The State of Schools: Lobbyist Agenda on Public Ed Spending

By: Chris Long

According to the US Census Bureau, North Carolina is 44th in the nation in amount of money spent per student enrolled in the state’s public schools. According to the National Center for Education Statistics, North Carolina ranks 47th in the nation in terms of average teacher pay. This average teacher pay sits at $45,947, well below the national average of $56,383.

As the state of North Carolina moves toward another major election in 2016, one of the major topics for governor and General Assembly candidates to answer from voters will undoubtedly be that of public school funding. The candidates are not the only people concerned with the problem of public education spending. Lobbyists spend their time trying to persuade those serving in the General Assembly to cast their vote for a certain side of an argument. In the NC General Assembly, there are more lobbyists concerned with public education spending than those concerned with any other topic. The following is a list of lobbyist agendas on the topic of education for both the Republican and Democratic parties in the NC General Assembly. It is important to note that currently North Carolina has a Republican governor and the Republicans control the General Assembly.


The Republicans claim that North Carolina’s bad standing in many public school statistics is a result of local governments giving so little to their public schools. They also claim that the loss of so many jobs in North carolina is due to the local school districts. According to the NC House Republicans’ website “The General Assembly authorizes a certain number of positions for each school district, and it’s up to the school district to hire people to fill those positions.” Their lobbyists say that the budget passed in September has room for the school districts to fill the jobs that were present in the past, however, the districts have chosen to cut jobs because they want to maximize their profit.

Teacher pay is another hot topic for the Republicans.Their lobbyists claim that the low teacher pay is again because of the local governments. While the base pay of teachers is determined by the General Assembly, local governments have the final say in exactly how much their teachers make. The Republicans point out that in many areas, the local governments have been giving other projects higher priorities than giving their teachers raises. The Republicans are quick to point at the city of Asheville as a prime example of this. In the summer of 2013 the city council of Asheville decided to give $2 million to a non-profit that runs a museum, instead of giving their local teachers raises.

Finally, the Republicans do admit to wanting teacher tenure to end. While this has been ruled unconstitutional by the North Carolina Court of Appeals, the Republicans still believe it is in the best interest for the state’s schools to cut teacher tenure. Without teacher tenure, the Republicans say that the best teachers can be hired and retained in the school. According to Phil Berger “…it is difficult to understand how administrators can name their very best teacher, but cannot identify the top 25 percent. It is even more ludicrous that these administrators can give a permanent pay raise for top performing teachers” They point out that unlike college professors who must be reviewed by their peers before receiving tenure, public school teachers automatically get their tenure after four years. Since teachers automatically get their tenure, the Republicans say that a lot of money is abused, and they want to use that money in ways more beneficial for students.

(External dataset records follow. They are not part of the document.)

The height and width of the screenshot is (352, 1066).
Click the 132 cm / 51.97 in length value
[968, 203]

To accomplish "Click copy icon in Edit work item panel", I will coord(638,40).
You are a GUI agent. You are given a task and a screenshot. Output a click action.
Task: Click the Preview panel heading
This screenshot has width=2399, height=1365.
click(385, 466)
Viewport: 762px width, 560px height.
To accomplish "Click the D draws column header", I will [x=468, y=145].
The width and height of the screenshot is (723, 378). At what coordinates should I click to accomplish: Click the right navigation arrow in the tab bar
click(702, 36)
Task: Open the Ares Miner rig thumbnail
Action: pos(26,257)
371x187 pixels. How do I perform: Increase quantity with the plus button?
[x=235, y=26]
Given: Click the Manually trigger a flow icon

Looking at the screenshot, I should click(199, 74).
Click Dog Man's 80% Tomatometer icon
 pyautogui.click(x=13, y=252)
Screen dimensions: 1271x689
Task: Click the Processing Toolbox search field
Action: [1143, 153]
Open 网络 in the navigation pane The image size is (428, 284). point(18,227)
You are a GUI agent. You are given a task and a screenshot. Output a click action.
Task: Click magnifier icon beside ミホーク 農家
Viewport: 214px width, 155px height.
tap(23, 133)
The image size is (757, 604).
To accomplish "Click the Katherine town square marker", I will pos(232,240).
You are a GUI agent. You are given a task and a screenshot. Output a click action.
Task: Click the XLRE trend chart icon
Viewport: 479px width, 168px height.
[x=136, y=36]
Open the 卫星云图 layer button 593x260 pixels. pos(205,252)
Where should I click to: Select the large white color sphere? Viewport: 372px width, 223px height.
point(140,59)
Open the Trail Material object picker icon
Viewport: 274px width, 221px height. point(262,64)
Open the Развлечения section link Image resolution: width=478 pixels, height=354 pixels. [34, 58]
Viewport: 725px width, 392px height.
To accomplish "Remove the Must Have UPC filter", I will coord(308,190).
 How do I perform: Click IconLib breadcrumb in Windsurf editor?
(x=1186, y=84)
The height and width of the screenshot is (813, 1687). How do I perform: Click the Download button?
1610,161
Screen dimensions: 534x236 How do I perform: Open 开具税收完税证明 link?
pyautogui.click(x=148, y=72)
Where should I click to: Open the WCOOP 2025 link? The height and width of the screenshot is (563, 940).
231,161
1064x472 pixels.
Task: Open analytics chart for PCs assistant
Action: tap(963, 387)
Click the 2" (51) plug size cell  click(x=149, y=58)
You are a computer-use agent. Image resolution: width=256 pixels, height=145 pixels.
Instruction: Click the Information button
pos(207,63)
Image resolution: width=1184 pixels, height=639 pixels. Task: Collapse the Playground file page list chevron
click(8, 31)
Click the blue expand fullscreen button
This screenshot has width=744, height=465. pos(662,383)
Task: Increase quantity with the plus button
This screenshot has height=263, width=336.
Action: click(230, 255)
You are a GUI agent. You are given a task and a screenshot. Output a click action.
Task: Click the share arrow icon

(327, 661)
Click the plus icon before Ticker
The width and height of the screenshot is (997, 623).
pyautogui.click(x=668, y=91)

Generally, the Democrats oppose most of the ideas listed above and many of them sit frustrated in the General Assembly with little power to change anything. The Democrats believe that the pay for educators in the state should reflect the respect that we have for them. In addition, the Democrats believe in spending money on grants that allow students to be able to go to college who may not be able to otherwise. Also, unlike the Republicans, the Democrats believe in spending more state money on public education instead of relying on income from the local governments. If the Democrats had their way, they claim that they would increase the amount of money spent on public education.

On the subject of teacher tenure, according to the the North Carolina Democratic Party’s website, Democrats believe that the removal of tenure “both violates and removes due process protections” for teachers who are “already undervalued.” They also believed that it threatens academic freedom that harms both educators and students. In order to improve the school systems of North Carolina, protecting teacher tenure is very important to the Democrats. Earlier this month when the removal of teacher tenure was ruled unconstitutional, Democratic Representitive Larry D. Hall from Durham was pleased with the ruling and said that it had “acted to block this specific assault on educators in this state.”

Lastly, the Democrats believe that teacher pay and the amount of jobs that are cut are harmful to student’s learning experiences. They want the state to stop cutting teacher jobs and actually start adding them. In addition to adding jobs, the Democrats want all teachers to be paid more in order to compete with virtually every other state. According to the North Carolina Democratic Party’s website, they “urge the Legislature to increase teacher salaries, increase professional support for beginning teachers, restore and protect tenure, and halt any further cuts to the state teaching staff, whether in professional or supporting roles.” In order to add these new jobs and increase the teacher pay, the Democrats realize that they would need to add spending as a part of the yearly education budget.